Data excerpts:
[Start of Attachment]

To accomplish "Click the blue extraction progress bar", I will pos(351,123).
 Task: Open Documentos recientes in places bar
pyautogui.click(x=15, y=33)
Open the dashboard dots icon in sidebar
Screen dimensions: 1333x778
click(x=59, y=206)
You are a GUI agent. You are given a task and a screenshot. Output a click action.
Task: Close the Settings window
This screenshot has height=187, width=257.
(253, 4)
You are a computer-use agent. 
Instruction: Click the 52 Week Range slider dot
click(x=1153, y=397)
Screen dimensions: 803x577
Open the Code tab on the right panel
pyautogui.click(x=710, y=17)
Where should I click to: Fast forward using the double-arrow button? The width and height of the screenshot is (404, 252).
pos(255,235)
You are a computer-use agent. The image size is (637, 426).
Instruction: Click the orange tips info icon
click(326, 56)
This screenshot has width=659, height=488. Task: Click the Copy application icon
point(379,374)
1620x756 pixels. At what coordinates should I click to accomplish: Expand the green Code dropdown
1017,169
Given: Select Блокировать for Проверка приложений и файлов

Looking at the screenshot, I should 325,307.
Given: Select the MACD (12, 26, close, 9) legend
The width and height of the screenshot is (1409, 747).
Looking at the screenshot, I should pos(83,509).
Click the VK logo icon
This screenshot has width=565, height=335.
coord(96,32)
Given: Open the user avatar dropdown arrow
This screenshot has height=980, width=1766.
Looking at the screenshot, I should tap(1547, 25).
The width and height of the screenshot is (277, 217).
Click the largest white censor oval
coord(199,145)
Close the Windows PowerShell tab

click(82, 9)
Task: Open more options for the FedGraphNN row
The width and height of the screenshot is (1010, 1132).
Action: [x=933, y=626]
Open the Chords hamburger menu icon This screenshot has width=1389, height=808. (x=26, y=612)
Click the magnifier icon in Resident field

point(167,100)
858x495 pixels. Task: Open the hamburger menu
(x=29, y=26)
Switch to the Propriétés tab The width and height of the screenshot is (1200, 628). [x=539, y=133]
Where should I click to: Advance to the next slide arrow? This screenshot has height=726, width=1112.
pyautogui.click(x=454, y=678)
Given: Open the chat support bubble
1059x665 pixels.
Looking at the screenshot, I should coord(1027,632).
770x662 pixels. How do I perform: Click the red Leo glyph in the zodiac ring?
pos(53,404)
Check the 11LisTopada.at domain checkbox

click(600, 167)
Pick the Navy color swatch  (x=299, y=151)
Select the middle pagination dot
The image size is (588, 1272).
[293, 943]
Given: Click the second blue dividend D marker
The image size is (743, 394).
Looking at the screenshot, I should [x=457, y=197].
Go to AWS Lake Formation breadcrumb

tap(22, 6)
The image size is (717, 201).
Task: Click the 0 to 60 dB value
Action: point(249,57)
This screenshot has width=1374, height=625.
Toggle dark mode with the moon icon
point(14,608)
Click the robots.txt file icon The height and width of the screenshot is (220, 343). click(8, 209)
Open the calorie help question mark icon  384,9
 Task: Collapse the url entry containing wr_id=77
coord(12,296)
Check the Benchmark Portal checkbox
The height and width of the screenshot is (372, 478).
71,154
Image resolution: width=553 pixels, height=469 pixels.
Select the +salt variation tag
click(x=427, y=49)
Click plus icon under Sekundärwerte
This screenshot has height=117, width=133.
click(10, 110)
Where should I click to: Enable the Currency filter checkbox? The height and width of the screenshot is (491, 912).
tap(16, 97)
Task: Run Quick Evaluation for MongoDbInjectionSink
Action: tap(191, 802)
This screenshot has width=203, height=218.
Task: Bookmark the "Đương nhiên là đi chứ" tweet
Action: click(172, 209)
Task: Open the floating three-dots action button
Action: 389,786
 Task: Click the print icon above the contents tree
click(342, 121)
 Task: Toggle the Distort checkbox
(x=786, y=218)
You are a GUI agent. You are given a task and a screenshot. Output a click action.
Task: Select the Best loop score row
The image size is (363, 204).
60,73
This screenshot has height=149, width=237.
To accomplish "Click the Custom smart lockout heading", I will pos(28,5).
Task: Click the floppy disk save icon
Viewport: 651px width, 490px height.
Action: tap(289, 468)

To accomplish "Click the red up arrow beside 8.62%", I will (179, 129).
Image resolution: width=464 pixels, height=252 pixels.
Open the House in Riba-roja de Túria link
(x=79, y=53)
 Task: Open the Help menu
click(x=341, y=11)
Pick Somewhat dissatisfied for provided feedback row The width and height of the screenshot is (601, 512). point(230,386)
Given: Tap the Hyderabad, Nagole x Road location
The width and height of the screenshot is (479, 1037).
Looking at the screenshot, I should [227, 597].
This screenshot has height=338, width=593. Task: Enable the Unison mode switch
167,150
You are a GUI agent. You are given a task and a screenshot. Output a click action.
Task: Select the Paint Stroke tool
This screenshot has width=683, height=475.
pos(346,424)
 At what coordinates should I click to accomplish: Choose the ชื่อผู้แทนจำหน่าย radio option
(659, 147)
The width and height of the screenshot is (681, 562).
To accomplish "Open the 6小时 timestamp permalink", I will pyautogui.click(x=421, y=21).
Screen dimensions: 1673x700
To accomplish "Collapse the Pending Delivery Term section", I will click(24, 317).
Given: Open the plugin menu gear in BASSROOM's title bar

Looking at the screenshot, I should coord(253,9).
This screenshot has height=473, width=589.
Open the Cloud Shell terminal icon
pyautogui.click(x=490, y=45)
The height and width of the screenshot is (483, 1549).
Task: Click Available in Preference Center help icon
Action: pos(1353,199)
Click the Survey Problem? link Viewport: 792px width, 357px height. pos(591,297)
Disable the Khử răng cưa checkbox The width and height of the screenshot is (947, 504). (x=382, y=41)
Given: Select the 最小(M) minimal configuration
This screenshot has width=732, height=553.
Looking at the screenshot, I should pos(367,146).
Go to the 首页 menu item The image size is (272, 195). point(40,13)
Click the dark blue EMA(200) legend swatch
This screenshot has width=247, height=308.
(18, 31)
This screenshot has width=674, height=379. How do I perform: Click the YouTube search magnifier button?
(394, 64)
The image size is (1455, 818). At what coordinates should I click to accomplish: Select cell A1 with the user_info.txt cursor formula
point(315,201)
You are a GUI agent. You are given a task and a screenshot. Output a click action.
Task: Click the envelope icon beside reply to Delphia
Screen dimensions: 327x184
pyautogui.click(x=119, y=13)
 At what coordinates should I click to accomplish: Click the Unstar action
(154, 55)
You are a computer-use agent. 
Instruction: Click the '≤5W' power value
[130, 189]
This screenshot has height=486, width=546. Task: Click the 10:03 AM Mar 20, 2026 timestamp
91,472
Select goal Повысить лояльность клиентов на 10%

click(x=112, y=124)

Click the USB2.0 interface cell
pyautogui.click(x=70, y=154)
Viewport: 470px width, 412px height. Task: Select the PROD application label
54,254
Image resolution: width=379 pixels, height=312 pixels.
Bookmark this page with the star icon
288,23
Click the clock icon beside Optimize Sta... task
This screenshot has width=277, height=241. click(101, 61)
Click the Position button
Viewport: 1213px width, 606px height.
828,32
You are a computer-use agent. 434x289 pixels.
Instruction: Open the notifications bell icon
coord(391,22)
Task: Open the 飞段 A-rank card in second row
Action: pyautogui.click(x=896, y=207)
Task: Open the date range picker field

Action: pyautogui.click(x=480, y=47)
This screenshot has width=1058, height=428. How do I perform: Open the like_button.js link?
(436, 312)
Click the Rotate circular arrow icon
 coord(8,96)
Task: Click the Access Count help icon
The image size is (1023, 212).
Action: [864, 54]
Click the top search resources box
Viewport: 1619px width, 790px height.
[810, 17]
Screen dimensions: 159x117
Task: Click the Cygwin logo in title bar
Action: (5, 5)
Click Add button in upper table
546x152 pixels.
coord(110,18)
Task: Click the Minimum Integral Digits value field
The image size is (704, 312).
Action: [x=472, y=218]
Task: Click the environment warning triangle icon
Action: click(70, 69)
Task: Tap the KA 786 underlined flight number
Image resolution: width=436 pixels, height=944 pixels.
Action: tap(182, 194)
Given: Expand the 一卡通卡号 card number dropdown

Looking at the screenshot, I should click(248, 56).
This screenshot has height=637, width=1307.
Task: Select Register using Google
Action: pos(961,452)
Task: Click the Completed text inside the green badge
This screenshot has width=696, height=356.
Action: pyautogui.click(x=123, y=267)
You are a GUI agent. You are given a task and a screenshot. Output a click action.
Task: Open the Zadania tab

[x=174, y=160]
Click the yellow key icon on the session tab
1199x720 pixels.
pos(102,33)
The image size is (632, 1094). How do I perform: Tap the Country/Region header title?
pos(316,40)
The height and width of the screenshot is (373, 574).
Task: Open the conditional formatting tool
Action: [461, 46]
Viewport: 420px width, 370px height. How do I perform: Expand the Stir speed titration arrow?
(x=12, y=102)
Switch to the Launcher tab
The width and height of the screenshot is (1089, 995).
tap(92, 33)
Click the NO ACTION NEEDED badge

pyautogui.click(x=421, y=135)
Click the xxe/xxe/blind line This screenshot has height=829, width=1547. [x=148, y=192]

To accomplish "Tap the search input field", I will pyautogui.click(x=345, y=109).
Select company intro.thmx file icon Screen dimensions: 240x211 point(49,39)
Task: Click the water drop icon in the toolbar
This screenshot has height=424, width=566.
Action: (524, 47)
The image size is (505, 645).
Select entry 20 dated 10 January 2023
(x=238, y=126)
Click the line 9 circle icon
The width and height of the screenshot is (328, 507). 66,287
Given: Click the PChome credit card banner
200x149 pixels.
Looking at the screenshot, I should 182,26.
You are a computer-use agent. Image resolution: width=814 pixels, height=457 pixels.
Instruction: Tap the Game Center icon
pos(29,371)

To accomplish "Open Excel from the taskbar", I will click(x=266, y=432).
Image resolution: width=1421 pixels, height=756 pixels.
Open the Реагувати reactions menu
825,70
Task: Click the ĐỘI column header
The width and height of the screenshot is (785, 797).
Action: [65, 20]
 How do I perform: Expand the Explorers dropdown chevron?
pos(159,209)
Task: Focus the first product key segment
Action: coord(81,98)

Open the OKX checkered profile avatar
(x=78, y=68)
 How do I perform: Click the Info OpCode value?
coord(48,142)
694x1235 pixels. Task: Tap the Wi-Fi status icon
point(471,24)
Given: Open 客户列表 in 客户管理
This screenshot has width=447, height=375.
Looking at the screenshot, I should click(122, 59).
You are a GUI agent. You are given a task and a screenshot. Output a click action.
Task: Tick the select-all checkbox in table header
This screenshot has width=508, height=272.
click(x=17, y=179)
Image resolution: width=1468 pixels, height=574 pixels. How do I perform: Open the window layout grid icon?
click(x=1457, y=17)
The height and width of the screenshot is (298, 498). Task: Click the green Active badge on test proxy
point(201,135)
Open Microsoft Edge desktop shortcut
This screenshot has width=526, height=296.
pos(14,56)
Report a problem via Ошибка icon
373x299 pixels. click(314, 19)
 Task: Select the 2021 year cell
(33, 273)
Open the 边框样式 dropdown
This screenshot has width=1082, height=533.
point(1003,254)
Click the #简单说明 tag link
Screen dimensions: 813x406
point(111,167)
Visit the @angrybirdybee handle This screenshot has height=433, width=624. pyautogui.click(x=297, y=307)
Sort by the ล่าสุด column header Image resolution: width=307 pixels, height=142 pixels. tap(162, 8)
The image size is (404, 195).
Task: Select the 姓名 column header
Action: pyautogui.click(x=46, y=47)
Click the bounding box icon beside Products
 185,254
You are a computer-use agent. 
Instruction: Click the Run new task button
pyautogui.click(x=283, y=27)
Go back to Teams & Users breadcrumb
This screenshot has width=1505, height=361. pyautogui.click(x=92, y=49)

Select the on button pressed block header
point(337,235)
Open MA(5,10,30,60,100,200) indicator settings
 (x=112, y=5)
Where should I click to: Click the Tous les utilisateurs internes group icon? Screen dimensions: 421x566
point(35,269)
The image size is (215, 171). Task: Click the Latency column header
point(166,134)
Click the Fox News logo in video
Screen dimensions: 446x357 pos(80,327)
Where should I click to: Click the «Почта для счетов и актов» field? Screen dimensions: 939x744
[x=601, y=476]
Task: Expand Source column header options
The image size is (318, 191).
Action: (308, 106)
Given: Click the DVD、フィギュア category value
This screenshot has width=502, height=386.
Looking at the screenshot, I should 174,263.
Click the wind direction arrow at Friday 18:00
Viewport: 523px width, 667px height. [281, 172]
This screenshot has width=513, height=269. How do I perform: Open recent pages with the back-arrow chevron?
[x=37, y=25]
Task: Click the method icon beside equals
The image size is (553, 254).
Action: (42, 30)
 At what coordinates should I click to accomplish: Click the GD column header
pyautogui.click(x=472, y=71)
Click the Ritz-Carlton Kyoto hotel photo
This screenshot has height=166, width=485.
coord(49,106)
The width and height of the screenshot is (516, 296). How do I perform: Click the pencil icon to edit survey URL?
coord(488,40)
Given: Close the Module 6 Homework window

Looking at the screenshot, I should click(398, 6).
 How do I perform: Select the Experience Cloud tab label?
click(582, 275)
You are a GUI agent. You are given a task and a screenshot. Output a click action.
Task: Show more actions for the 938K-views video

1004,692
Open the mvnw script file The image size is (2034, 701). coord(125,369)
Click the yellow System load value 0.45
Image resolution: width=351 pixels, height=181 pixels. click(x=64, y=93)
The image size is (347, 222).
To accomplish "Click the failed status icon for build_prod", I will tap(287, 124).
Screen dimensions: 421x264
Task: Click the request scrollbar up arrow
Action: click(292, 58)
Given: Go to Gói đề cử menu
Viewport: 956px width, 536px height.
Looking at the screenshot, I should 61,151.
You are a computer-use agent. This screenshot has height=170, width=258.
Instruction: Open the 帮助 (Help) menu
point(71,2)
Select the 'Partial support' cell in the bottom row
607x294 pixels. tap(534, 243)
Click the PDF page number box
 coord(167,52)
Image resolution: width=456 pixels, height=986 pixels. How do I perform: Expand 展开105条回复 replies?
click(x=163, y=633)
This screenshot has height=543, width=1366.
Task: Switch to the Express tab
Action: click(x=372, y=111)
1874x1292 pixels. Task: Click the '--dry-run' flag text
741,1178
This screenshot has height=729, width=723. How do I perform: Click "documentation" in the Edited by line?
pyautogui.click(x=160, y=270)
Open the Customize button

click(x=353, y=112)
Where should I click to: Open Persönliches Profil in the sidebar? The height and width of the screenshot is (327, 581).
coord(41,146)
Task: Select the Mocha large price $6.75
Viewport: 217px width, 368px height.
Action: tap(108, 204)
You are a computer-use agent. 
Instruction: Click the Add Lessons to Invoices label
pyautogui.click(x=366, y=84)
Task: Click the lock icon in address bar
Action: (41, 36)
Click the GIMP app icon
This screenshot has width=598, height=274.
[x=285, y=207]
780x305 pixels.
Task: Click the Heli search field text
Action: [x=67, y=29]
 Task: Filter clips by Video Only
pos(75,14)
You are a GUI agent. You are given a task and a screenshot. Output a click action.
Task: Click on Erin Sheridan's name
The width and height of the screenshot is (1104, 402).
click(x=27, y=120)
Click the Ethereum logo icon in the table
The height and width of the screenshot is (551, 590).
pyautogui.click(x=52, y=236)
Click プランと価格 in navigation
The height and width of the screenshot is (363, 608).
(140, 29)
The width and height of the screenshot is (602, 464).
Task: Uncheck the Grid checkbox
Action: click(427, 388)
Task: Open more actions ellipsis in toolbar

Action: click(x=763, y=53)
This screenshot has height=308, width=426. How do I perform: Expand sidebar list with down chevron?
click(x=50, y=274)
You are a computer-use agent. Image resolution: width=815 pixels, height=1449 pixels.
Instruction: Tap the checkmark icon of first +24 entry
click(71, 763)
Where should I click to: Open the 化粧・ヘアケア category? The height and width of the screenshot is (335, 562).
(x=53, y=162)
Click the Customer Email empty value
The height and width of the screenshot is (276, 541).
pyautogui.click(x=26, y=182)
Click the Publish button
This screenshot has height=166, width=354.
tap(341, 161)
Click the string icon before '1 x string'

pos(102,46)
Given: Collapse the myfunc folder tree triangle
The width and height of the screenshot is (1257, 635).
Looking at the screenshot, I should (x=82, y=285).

[End of Attachment]

TO DO: If a line in the records above has the word "options", copy it out.

RESPONSE:
Task: Open more options for the FedGraphNN row
Task: Expand Source column header options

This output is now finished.